Do not be misled by the blurb on the back cover of Bryce Courtenay’s new novel. The Second World War does indeed form a backdrop to the action, but it is a dim and distant one. As the sub-title indicates, this is a novel of Africa, and what makes its protagonist, Tom Fitzsaxby, an outsider – as a South African of English rather than Afrikaans origin – is England’s association with an earlier war. It is the Boer War that defines relationships in this novel and causes many Afrikaners to sympathise with the Nazis. Although the novel begins in 1939, it follows Tom through to the 1960s, to apartheid and resistance to it.

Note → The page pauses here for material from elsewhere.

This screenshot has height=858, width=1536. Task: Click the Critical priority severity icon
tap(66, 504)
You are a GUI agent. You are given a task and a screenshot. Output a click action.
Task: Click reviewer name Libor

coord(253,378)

Whitethorn is not an original story – lonely outsider redeemed by his intellect and love of books – but the voice in which Courtenay tells it is unique and beautifully crafted. Tom’s plain language, larded with snatches of Afrikaans and with a strong South African ‘accent’, works as an effective counterpoint to the many horrors he recounts. He makes no moral judgements – he is an orphan, he belongs to The Government and The Government does not expect its possessions to have opinions – he merely tells his life as it happens. His casual, unadorned account of the cruelties he encounters makes them all the more shocking to readers from a more liberal age.
A fine novel, whose message is embedded in gripping storytelling – just as it should be. A word of warning – Whitethorn does require a strong stomach.